Try: "Over $X, neither of us moves without a conversation. Not permission — a conversation. I'll hold to the same rule."

That works because it's symmetric and concrete: you're not requesting supervision of them, you're proposing a rule that binds you both equally.

  1. Watch what happens to the agreement. This is the diagnostic the whole situation turns on. Occasional slips plus self-correction: habit, healing. Continued unilateral decisions plus annoyance at your objections: the agreement was a pacifier, issued to end a conversation rather than change anything. If you find yourself unable to track what was agreed versus what keeps happening, Lainie can hold the timeline with you and name the pattern when it repeats.
  2. Escalate if the pattern holds. Name the real stakes — partner or passenger — in calm, ideally with a counselor present. A partner invested in the relationship will hate that sentence and engage with it.

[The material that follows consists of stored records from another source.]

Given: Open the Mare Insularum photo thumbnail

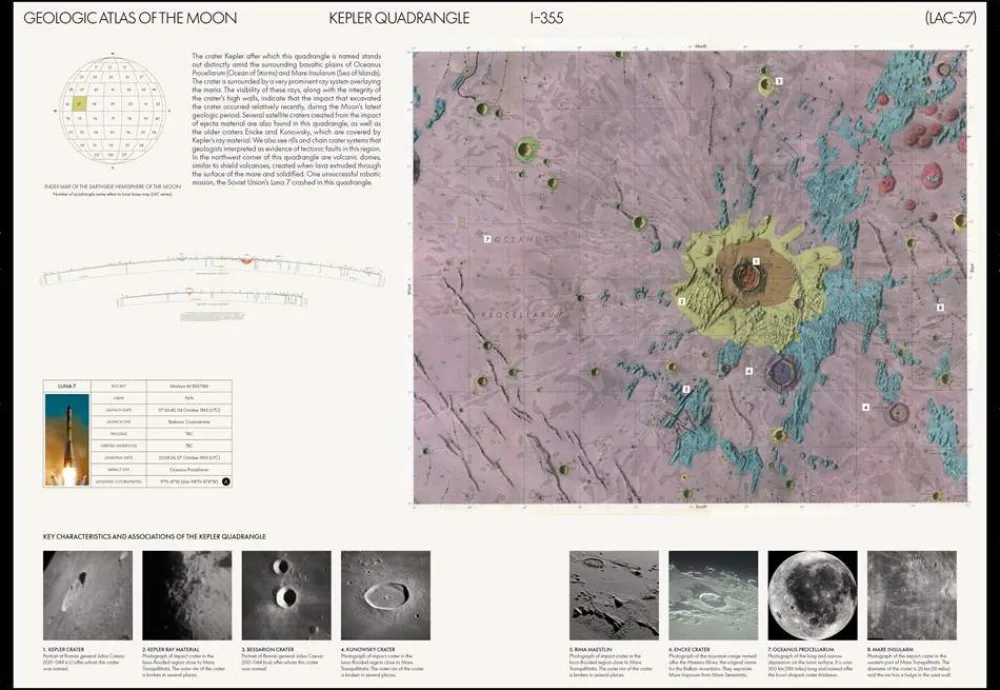Looking at the screenshot, I should pos(911,595).
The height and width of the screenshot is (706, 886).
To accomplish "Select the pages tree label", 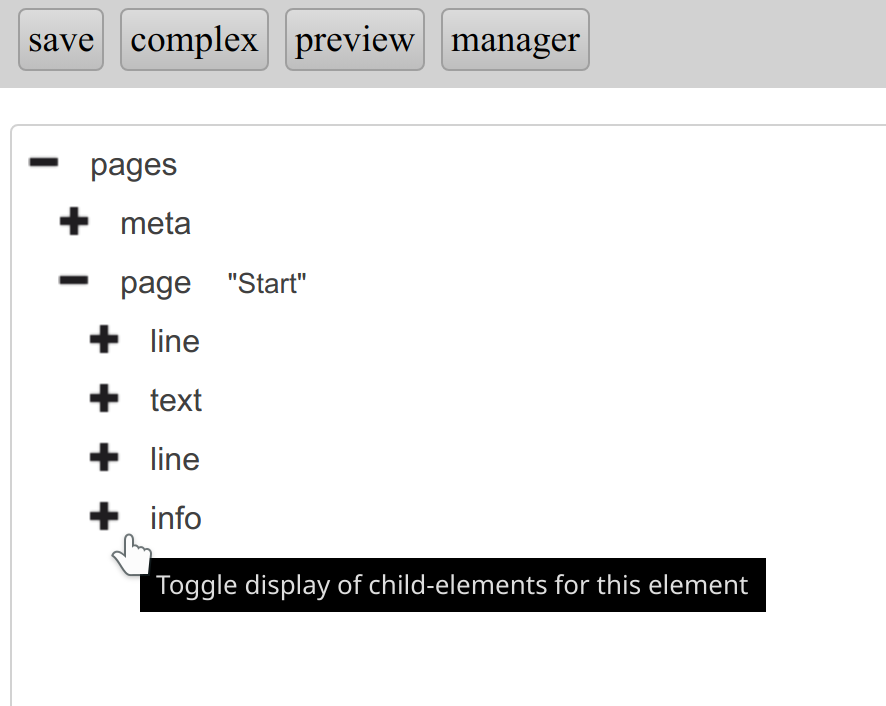I will (133, 165).
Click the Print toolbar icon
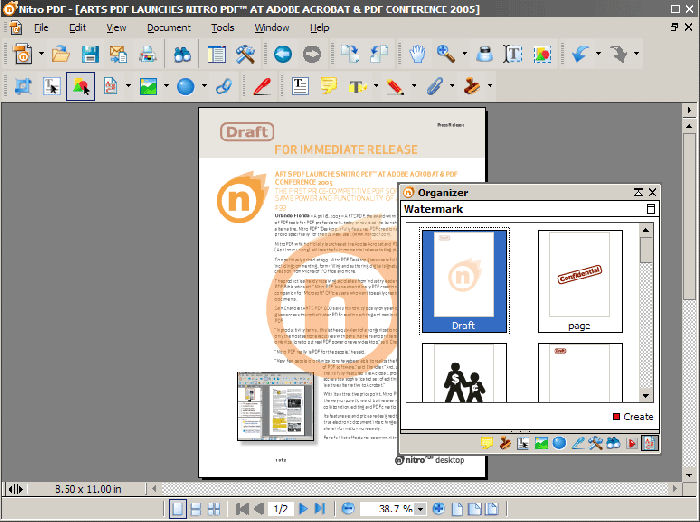 click(x=148, y=54)
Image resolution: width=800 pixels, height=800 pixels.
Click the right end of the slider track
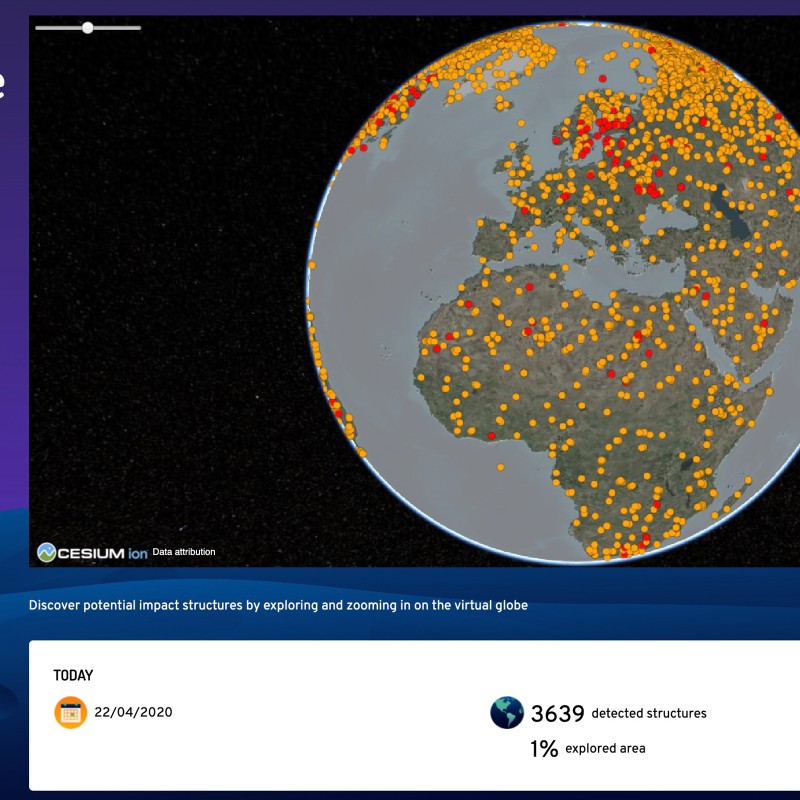(x=139, y=28)

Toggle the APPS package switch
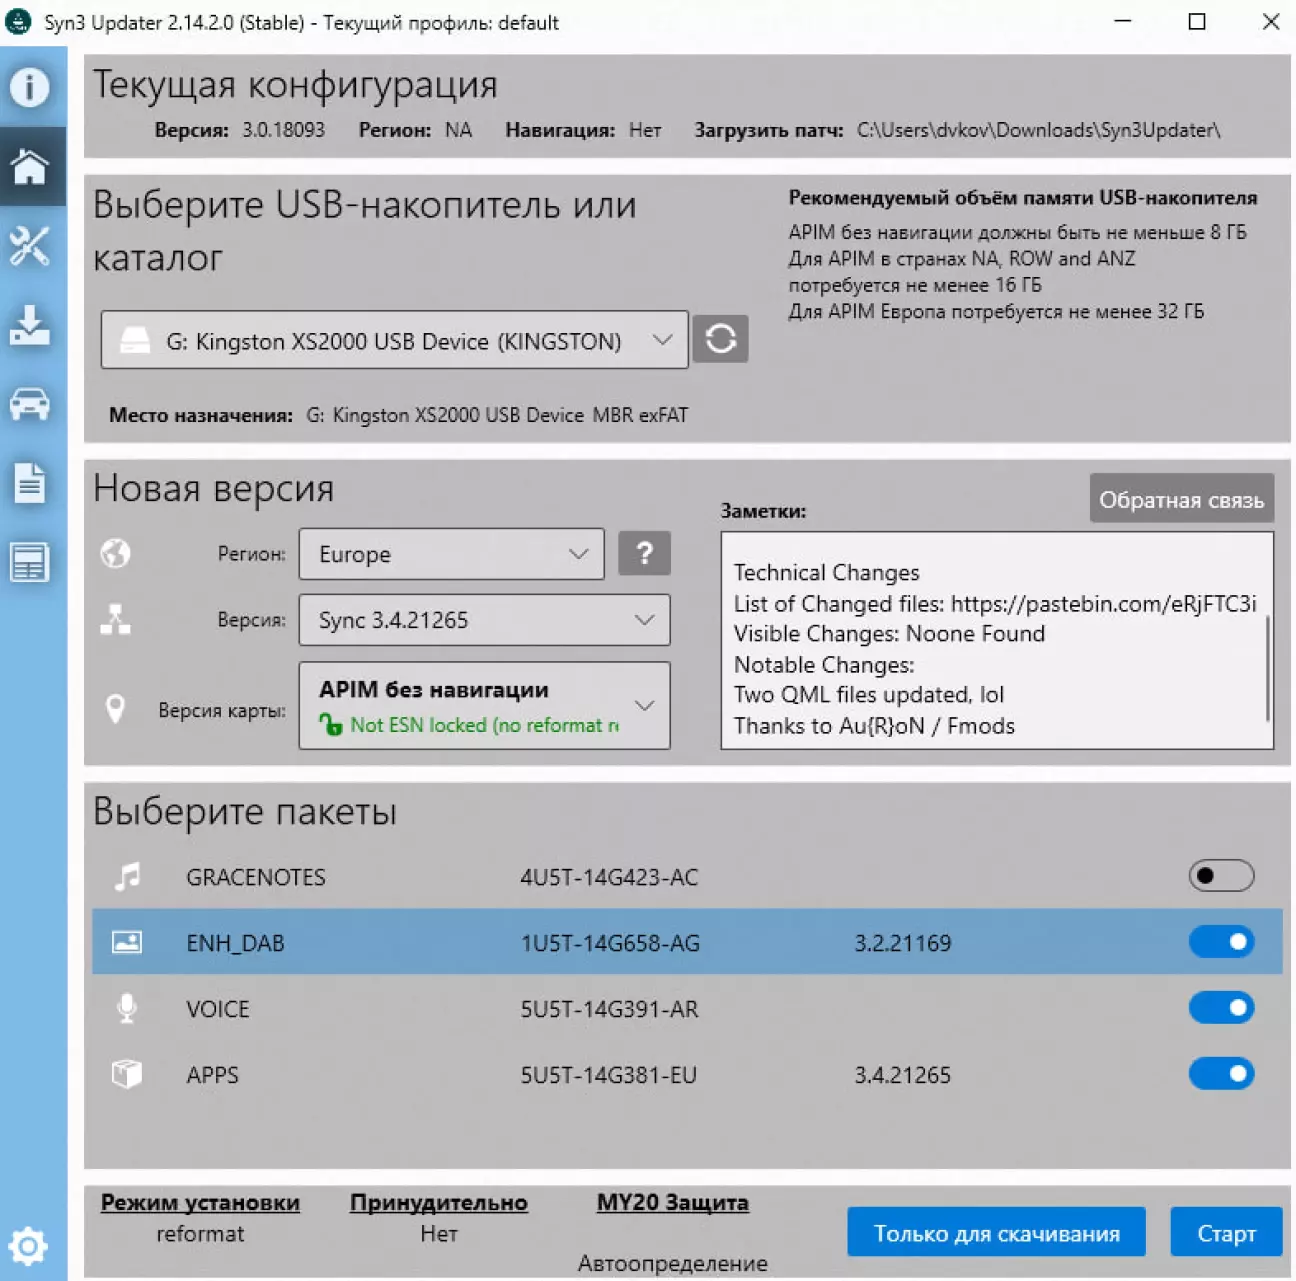pyautogui.click(x=1220, y=1074)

A partner invested in the arrangement will hate that sentence and punish it.

What should you NOT do?

  • Don't retaliate with your own unilateral decisions. It feels like justice; it builds a relationship where consultation is officially dead.
  • Don't litigate each decision separately. Every individual choice has a plausible defense. The pattern doesn't. Argue the pattern.
  • Don't accept competence as a constitution. "I'm better with money" can earn the lead on spreadsheets — never the right to skip your consent.
  • Don't shrink your definition of 'big' to keep the peace. If the threshold for what deserves your input keeps quietly rising — first it was the car, now it's the apartment — that's not you becoming easygoing. That's the pattern training you, one waived objection at a time.

When is it more than a rough patch?

A process problem becomes a safety problem when:

  • Money is restricted, hidden, or doled out — you don't know what's in accounts your name is on, or you're explaining purchases like an employee
  • Decisions systematically cut you off from friends, family, work, or your own money
  • Objecting has a price — rage, punishment, days of cold silence — so you've stopped objecting
  • You feel afraid of them, or you're editing yourself to avoid triggering a reaction
  • Control extends to where you go, what you wear, who you see, or your phone

That cluster is coercive control, and the CDC classifies this kind of controlling psychological aggression as intimate partner violence — it tends to escalate, not mellow. You don't have to label your relationship to talk it through with someone trained: the National Domestic Violence Hotline at 1-800-799-7233 (or text START to 88788, or chat at thehotline.org) is free, confidential, and available 24/7. If you're in immediate danger, call 911; if you're in crisis, call or text 988.